KEY POINTS:
New Zealand author Lloyd Jones has won the Commonwealth Writers' Prize overall best book award for 2007 for his novel Mister Pip.
The last New Zealander to win the award was Janet Frame, in 1989 for The Carpathians.
Creative New Zealand chief executive Stephen Wainwright said yesterday he was thrilled for Jones.
"Jones has been a committed fulltime writer for more than 20 years and it is wonderful to see this latest, very fine novel recognised with such a prestigious award as the Commonwealth Writers' Prize."
Mister Pip tells the story of a teacher who educates a small village's children by reading them Charles Dickens' Great Expectations. After the book is destroyed in rebel fighting, he encourages them to retell the story from remembered fragments.

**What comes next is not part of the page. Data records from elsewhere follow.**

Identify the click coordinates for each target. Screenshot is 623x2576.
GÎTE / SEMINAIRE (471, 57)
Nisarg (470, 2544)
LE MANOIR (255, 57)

Jones' novel - described as "mesmerising" by one judge - has been sold into 15 countries and earned him an estimated $1 million in foreign rights sales.
The Wellington-based writer's next move is a shift to Germany where he will live for 11 months as this year's recipient of the Creative New Zealand Berlin Writers' Residency.
He plans to move there in August to work on a new novel as well as two non-fiction projects.
The best first-book award, worth £5000, went to Canadian D.Y. Bechard for Vandal Love, which follows generations of a French-Canadian family afflicted with a curse that causes their children to be born either giants or runts.